Gemeinsam mit dem „Europäischen Netzwerk für Straßenkinder weltweit (ENSCW)“, der St. Petersburger Stadtverwaltung und der Staatsuniversität St. Petersburg veranstaltete ISMO im Jahre 1998 das 7. Symposium, das sich insbesondere mit der Situation von Straßenkindern/Jugendlichen in schwierigen Lebenslagen in Osteuropa und insbesondere in Rußland beschäftigte. Dieses Meeting führte zur Gründung eines russischen Netzwerks für Straßenkinder sowie zu einer starken öffentlichen und politischen Wahrnehmung der Probleme, mit denen Kinder und Jugendliche in den osteuropäischen Transformationsgesellschaften konfrontiert sind. Im Rahmen des Symposiums wurden sowohl staatliche als auch kirchliche Institutionen auf vorher weitgehend unbekannte, nicht restriktive Ansätze Sozialer Arbeit mit Kindern und Jugendlichen aufmerksam (siehe deutschen Kurzbericht sowie ausführliche englischsprachige Dokumentation). Aus dem Symposium in St. Petersburg resultieren regelmäßige Aktivitäten der Kooperationen und des Fachaustauschs zwischen ost- und westeuropäischen NGO´s sowie nachhaltige Qualifizierungsmassnahmen.

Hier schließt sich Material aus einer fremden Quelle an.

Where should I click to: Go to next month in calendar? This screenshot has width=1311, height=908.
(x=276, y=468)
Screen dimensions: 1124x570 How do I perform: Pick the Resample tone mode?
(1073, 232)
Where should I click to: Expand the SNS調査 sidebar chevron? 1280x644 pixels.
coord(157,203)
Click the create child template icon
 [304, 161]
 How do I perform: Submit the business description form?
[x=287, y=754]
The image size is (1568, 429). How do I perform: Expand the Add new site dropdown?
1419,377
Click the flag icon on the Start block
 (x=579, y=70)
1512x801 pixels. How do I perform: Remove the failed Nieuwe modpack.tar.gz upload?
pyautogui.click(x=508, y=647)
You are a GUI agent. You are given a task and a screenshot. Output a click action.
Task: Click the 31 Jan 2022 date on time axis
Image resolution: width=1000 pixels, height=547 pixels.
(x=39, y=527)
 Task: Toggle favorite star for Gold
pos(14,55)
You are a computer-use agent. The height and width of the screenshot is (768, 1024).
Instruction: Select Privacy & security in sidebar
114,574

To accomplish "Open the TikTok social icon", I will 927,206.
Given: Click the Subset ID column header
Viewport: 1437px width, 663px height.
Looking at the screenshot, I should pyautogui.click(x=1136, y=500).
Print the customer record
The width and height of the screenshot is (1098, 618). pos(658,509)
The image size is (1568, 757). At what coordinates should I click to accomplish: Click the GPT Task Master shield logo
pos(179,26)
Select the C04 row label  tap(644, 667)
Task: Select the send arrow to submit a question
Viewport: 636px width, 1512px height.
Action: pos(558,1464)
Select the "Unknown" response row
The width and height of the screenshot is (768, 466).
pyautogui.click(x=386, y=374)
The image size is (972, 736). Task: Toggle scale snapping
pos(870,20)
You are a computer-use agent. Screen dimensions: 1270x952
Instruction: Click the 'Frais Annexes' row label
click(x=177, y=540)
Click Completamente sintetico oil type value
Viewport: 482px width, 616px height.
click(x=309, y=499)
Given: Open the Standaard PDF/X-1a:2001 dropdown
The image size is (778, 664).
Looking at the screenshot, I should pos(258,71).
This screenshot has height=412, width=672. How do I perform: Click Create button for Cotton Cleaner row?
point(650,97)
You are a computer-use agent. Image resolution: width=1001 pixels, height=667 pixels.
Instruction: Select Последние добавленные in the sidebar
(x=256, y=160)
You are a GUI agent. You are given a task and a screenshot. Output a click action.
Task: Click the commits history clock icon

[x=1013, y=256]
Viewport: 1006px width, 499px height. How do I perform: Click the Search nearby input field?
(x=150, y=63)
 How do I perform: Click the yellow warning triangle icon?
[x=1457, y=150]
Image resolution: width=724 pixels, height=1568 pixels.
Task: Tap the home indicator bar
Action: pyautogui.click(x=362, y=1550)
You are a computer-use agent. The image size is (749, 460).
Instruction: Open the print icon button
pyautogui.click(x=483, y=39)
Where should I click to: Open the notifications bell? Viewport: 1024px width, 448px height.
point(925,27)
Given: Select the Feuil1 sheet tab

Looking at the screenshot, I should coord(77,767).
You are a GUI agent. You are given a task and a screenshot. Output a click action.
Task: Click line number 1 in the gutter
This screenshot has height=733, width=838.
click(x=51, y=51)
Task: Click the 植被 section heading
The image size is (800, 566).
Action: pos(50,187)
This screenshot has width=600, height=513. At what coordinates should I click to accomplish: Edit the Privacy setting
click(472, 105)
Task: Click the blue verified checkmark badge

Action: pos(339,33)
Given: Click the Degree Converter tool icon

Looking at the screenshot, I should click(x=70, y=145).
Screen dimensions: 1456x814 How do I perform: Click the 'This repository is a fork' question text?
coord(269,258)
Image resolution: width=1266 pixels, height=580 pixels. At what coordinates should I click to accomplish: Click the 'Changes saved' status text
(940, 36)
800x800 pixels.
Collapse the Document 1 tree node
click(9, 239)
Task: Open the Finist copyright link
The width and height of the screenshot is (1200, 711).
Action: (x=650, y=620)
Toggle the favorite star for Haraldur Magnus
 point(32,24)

Das 8. Symposiums zur Mobilen Jugendarbeit in Afrika

Nach über 3-jähriger Vorbereitungszeit fand im Oktober 2003 in Kenia (Limuru/Nairobi) das 8. ISMO-Symposium statt. Während der 4 Konferenztage kamen im Limuru-Konferenzzentrum des NCCK (National Council of Churches in Kenya) an die 200 Teilnehmerinnen und Teilnehmer vorwiegend aus afrikanischen Ländern (unter diesen besonders aus Kenia), aber auch aus Amerika, Asien und Europa zusammen zum internationalen fachlichen Austausch zum Thema Straßenkinder und Mobile Jugendarbeit. Vorträge im Plenum, fachliche Vertiefungen in Workshops und Diskurse in Arbeitsgruppen sowie Exkursionen zu kenianischen Einrichtungen der Jugendhilfe und Jugendgerichtsbarkeit füllten die vier Konferenztage in einem zeitlich dicht gedrängten Programm (siehe ausführliche Informationen auf der Symposiums-Webseite und in der Dokumentation).